Knowledge: network-first.md
10. Explicit Assertions
PASS: Clear, specific assertions
await expect(page.locator('[data-testid="username"]')).toHaveText('John Doe');
await expect(page.locator('[data-testid="status"]')).toHaveClass(/active/);
FAIL: Missing or vague assertions
await page.locator('[data-testid="username"]').isVisible(); // No assertion!
Knowledge: test-quality.md
11. Test Length
PASS: ≤300 lines per file (ideal: ≤200) WARN: 301-500 lines (consider splitting) FAIL: >500 lines (too large)
Knowledge: test-quality.md
12. Test Duration
PASS: ≤1.5 minutes per test (target: <30 seconds) WARN: 1.5-3 minutes (consider optimization) FAIL: >3 minutes (too slow)
Knowledge: test-quality.md, selective-testing.md
13. Flakiness Patterns
Common flaky patterns detected:
- Tight timeouts (e.g.,
{ timeout: 1000 }) - Race conditions (navigation before route interception)
- Timing-dependent assertions
- Retry logic hiding flakiness
- Environment-dependent assumptions
Knowledge: test-quality.md, network-first.md, ci-burn-in.md
Quality Scoring
Score Calculation
Starting Score: 100
Deductions:
- Critical Violations (P0): -10 points each
- High Violations (P1): -5 points each
- Medium Violations (P2): -2 points each
- Low Violations (P3): -1 point each
Bonus Points (max +30):
+ Excellent BDD structure: +5
+ Comprehensive fixtures: +5
+ Comprehensive data factories: +5
+ Network-first pattern consistently used: +5
+ Perfect isolation (all tests clean up): +5
+ All test IDs present and correct: +5
Final Score: max(0, min(100, Starting Score - Violations + Bonus))
Quality Grades
- 90-100 (A+): Excellent - Production-ready, best practices followed
- 80-89 (A): Good - Minor improvements recommended
- 70-79 (B): Acceptable - Some issues to address
- 60-69 (C): Needs Improvement - Several issues detected
- <60 (F): Critical Issues - Significant problems, not production-ready
Example Scenarios
Scenario 1: Excellent Quality (Score: 95)
# Test Quality Review: checkout-flow.spec.ts
**Quality Score**: 95/100 (A+ - Excellent)
**Recommendation**: Approve - Production Ready
## Executive Summary
Excellent test quality with comprehensive coverage and best practices throughout.
Tests demonstrate expert-level patterns including fixture architecture, data
factories, network-first approach, and perfect isolation.
**Strengths:**
✅ Clear Given-When-Then structure in all tests
✅ Comprehensive fixtures for authenticated states
✅ Data factories with faker.js for realistic test data
✅ Network-first pattern prevents race conditions
✅ Perfect test isolation with cleanup
✅ All test IDs present (1.2-E2E-001 through 1.2-E2E-005)
**Minor Recommendations:**
⚠️ One test slightly verbose (245 lines) - consider extracting helper function
**Recommendation**: Approve without changes. Use as reference for other tests.
Scenario 2: Good Quality (Score: 82)
# Test Quality Review: user-profile.spec.ts
**Quality Score**: 82/100 (A - Good)

(Dataset items)
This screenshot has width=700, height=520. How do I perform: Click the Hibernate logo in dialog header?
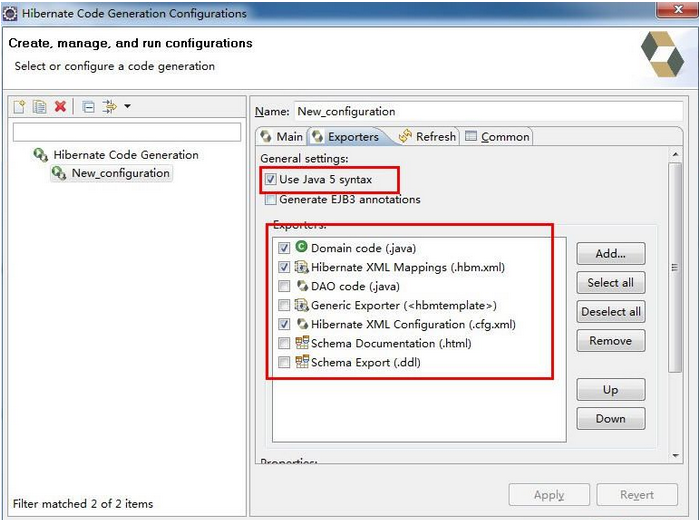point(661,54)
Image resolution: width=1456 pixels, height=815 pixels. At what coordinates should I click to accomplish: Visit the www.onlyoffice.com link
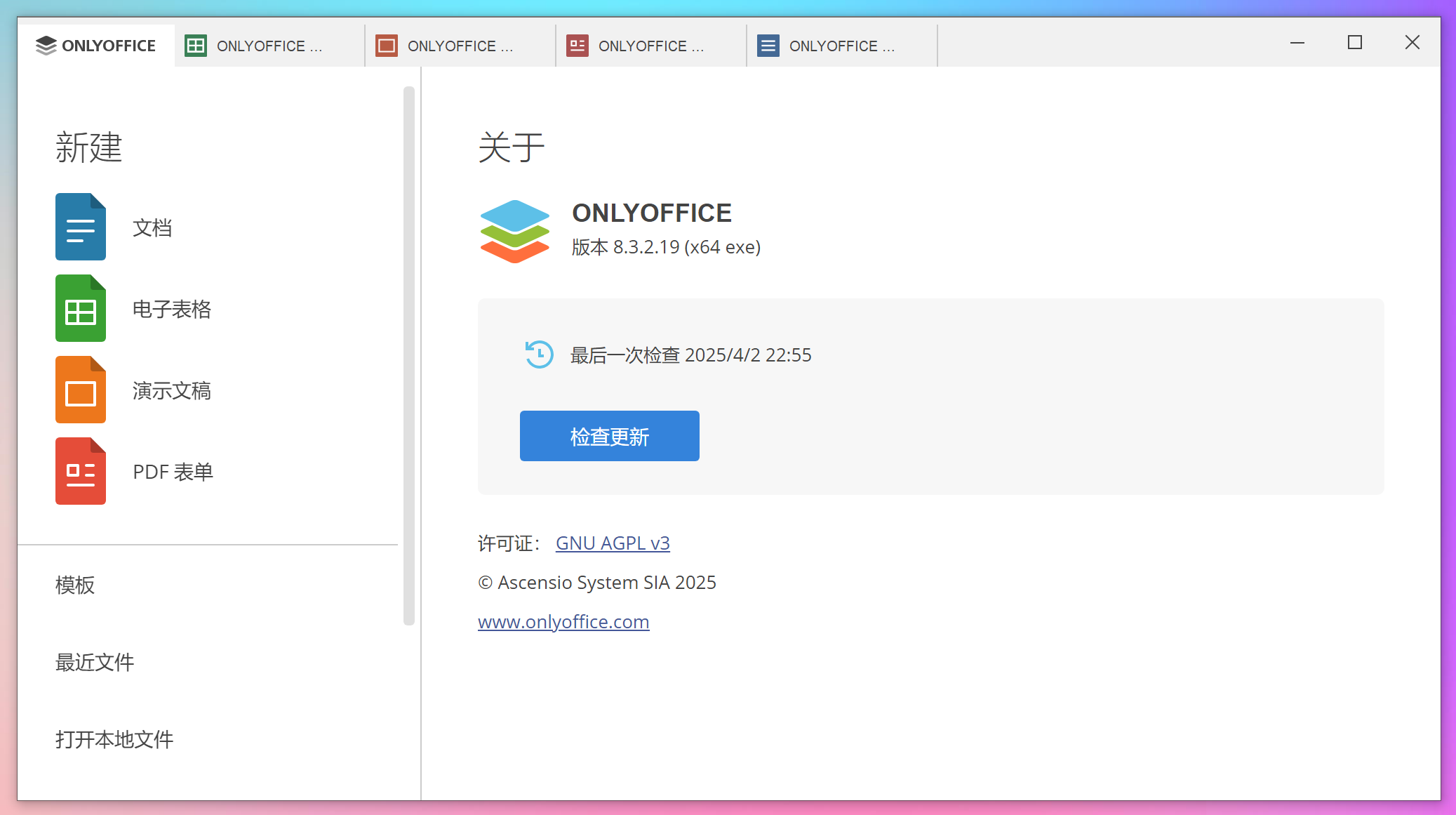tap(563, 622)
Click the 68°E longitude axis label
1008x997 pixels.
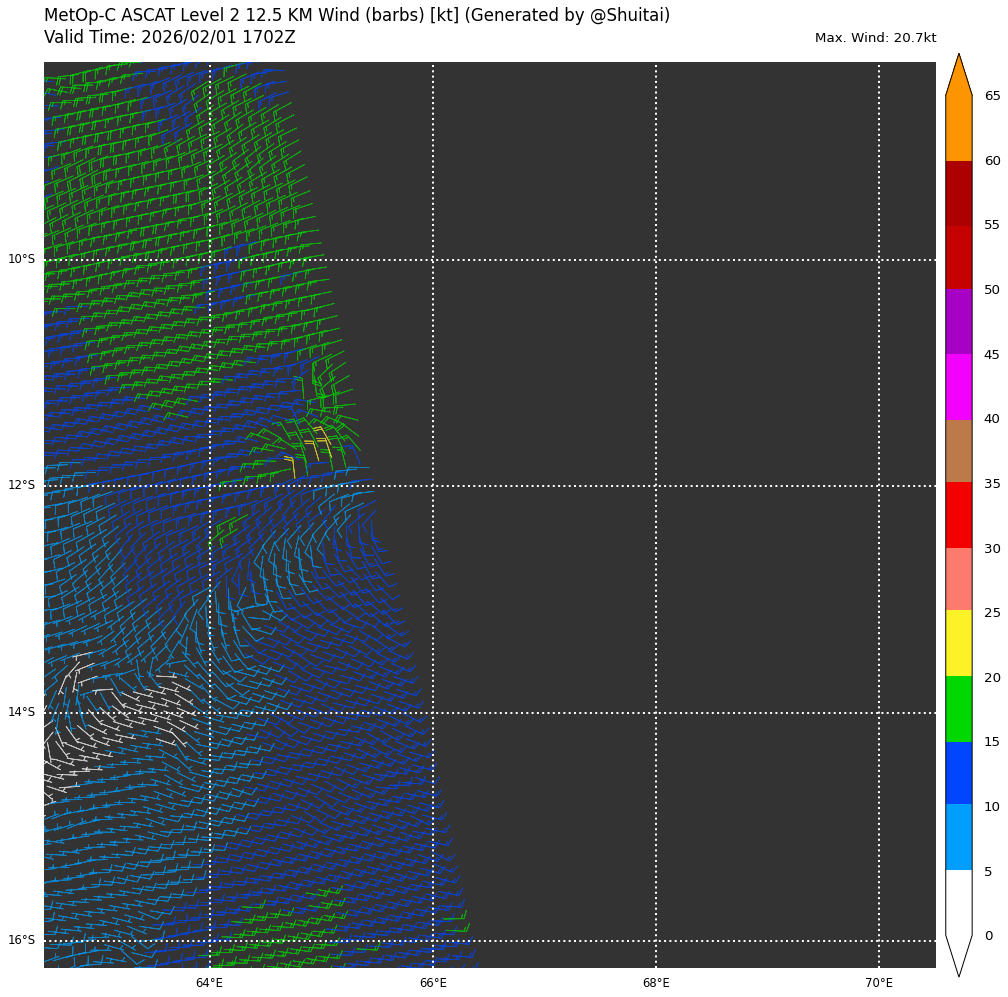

== OBJECTIVE A ==
In the test quality guide, write out the text again starting with "Tests demonstrate expert-level" and going on through "(1.2-E2E-001 through 1.2-E2E-005)", renaming "Given-When-Then" to "Arrange-Act-Assert" throughout.
== OBJECTIVE B ==
Answer each question from the test quality guide on its own line:
(i) How many points does each high (P1) violation deduct?
(ii) What is the maximum total of bonus points?
(iii) Which grade and label go with a score of 70-79?
== OBJECTIVE C ==
In the test quality guide, recast the paragraph that begins "PASS: ≤1.5 minutes per test" as a short list, keeping all its thresholds.

== COMPLETE OUTPUT A ==
Tests demonstrate expert-level patterns including fixture architecture, data
factories, network-first approach, and perfect isolation.
**Strengths:**
✅ Clear Arrange-Act-Assert structure in all tests
✅ Comprehensive fixtures for authenticated states
✅ Data factories with faker.js for realistic test data
✅ Network-first pattern prevents race conditions
✅ Perfect test isolation with cleanup
✅ All test IDs present (1.2-E2E-001 through 1.2-E2E-005)

== COMPLETE OUTPUT B ==
(i) 5 points
(ii) 30 points
(iii) B, Acceptable

== COMPLETE OUTPUT C ==
- PASS: up to 1.5 minutes per test (target: under 30 seconds)
- WARN: 1.5 to 3 minutes (consider optimization)
- FAIL: over 3 minutes (too slow)